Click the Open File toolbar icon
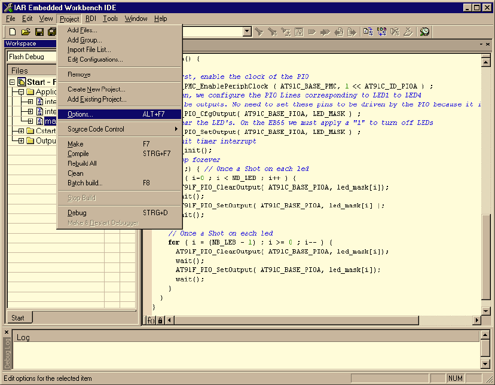This screenshot has width=495, height=385. [x=26, y=32]
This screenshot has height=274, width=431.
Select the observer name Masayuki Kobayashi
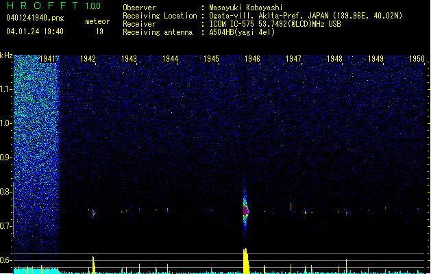247,8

────

ABOUT THIS TASK >> Set down the records precisely as they appear. Any picture stays out.

EXERCISE OUTPUT >>
Click the Open File toolbar icon
This screenshot has width=495, height=385. [x=26, y=32]
This screenshot has height=274, width=431.
Select the observer name Masayuki Kobayashi
247,8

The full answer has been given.